Think of it as the opposite of premium economy class: You get less but you pay less. The cheaper, fewer-frills seats are a tactic for big legacy airlines to compete with low-cost carriers like Spirit and Frontier.
Which airlines offer basic economy?
Delta is the leader here; it began introducing basic economy seating in 2012 with a big expansion a couple of years later. Last week, American announced its basic economy will go on sale in February (“select routes” only). United will begin offering basic economy service sometime this year but no start date has been revealed yet. However, a few details about these frill-free cabins have been trickling out.
What won’t you get in basic economy?
It depends on the airline but here’s what you do without on Delta:
- No seat assignment until after check-in or at the gate.
- If traveling as a family or group, you may not be seated together.
- No eligibility for same-day changes or ticket refunds (outside the post-booking 24 hour grace period).
- Basic economy passengers board last and cannot even pay for early boarding.
- No paid or complimentary upgrades or preferred seats, even for elite miles members.
Both American and United have released one controversial lost frill that so far Delta has avoided: American and United will not allow basic economy passengers to use full-size carry-on bags. They will allow one small item that fits under the seat and that’s where it must stay because basic economy passengers have no access to overhead bins. And when they say one small item, they mean it: Those planning to board with a laptop, a purse and a backpack or some other small clothing bag will have choose one; the rest must be checked, and yes, there’s a fee for that.

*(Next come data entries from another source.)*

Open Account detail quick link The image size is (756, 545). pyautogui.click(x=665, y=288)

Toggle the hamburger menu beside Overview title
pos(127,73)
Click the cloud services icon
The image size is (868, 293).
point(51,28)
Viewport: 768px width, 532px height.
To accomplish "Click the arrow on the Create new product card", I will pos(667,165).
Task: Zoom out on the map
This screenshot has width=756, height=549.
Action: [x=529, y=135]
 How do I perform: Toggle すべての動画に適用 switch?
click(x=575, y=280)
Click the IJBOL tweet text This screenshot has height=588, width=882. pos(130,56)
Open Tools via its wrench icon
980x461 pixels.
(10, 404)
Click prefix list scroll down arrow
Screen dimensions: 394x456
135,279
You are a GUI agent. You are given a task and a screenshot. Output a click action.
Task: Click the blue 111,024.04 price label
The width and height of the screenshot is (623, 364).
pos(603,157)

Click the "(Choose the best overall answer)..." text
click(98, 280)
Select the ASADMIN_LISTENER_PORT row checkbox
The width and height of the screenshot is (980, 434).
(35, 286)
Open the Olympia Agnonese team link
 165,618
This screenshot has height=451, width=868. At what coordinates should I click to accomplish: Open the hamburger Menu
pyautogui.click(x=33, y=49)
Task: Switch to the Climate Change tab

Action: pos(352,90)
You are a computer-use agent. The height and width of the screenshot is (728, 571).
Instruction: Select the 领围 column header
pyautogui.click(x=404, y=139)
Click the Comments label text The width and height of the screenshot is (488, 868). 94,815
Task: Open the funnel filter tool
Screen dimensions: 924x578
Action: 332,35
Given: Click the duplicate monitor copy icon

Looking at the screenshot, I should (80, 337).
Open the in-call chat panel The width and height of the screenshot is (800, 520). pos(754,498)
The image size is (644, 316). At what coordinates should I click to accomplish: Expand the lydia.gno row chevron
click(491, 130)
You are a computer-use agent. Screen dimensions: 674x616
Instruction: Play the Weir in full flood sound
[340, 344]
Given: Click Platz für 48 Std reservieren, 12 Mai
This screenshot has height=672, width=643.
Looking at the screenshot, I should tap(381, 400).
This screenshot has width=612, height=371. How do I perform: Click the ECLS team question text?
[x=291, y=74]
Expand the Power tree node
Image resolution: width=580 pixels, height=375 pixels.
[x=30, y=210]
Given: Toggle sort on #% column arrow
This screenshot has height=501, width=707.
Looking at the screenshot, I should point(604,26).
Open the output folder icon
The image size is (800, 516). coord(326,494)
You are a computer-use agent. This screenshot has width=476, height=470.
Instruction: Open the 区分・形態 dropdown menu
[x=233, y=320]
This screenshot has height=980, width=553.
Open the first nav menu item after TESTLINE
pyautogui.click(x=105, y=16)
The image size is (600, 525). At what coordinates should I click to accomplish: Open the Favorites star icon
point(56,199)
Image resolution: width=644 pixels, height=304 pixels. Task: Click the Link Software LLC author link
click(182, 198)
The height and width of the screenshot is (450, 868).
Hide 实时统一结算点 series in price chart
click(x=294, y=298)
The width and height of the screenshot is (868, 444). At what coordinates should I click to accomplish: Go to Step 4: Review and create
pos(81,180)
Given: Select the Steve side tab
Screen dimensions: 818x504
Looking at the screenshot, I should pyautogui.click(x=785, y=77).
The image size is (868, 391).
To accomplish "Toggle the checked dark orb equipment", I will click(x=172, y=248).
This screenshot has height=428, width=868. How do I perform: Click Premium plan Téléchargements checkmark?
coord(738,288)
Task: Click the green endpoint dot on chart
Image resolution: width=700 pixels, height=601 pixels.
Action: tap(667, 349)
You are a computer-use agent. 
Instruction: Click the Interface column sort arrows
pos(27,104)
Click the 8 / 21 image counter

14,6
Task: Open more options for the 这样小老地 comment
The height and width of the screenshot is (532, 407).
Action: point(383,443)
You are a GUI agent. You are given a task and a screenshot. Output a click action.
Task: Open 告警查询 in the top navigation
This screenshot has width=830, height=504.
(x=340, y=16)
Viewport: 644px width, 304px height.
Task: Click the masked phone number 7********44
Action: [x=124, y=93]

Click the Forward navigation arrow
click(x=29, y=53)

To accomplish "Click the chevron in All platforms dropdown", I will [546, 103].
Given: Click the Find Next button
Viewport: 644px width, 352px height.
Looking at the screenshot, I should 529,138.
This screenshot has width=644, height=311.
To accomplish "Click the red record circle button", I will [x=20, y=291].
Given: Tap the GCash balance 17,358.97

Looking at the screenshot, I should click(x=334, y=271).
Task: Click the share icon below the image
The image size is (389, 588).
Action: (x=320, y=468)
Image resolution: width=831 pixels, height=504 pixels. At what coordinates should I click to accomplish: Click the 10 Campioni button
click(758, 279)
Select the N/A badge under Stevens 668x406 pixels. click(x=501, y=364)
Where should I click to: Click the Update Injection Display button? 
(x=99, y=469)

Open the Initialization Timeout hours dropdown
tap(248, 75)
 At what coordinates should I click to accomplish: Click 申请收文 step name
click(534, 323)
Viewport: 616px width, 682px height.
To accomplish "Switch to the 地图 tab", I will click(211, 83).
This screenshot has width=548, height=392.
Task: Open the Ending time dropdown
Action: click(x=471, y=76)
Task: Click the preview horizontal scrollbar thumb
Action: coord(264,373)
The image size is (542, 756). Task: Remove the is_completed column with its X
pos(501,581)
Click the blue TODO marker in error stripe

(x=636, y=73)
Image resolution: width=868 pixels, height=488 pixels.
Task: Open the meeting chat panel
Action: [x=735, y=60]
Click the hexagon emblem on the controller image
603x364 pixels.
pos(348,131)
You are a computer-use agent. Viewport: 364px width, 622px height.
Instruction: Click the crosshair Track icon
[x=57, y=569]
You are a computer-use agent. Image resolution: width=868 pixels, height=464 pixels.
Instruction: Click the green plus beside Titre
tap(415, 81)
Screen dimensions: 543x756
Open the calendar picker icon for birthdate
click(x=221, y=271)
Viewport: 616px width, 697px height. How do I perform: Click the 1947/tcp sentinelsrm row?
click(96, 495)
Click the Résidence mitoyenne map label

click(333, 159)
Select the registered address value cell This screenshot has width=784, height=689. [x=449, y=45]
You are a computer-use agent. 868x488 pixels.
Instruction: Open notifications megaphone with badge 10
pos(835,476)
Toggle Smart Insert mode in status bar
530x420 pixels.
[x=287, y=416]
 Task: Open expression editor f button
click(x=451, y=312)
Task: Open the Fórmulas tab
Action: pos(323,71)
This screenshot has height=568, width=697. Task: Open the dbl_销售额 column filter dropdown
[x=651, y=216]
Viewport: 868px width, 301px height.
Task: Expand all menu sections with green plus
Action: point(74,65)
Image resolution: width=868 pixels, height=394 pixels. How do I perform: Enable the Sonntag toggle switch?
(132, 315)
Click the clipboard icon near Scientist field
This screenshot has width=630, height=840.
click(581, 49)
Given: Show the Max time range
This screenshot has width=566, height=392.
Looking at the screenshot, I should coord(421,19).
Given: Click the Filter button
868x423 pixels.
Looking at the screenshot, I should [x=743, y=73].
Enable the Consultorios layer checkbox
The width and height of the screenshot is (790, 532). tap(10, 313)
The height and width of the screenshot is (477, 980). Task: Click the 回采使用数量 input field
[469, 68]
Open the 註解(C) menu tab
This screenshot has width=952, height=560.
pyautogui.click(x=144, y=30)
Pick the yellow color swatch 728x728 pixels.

Is basic economy worth it?
So far, we only have Delta fares for comparison purposes; here are some round-trip fares found Jan. 9 for travel in March. The first price is basic economy, the second is regular economy.
- Boston to Salt Lake City: $267 and $277 (save $10)
- Atlanta to Chicago: $135 and $157 (save $22)
- Los Angeles to Newark: $314 and $344 (save $30)
Is it worth it? Passengers opting for no-frills fares are not going to get rich off the savings but sure, it’s worth it so long as you don’t care where you sit, when you board or what you pack. Families of course could save even more but may have a harder time justifying basic economy because of the seating and boarding requirements. On the other hand, unlike Spirit and Frontier, Delta’s basic economy does provide customers with free soft drinks and snacks, and allows regular carry-ons for free.
As for American and United, some will surely be watching the cheaper fares closely to see if they will be worth the inconvenience of the no carry-on rule, as well as the baggage fees.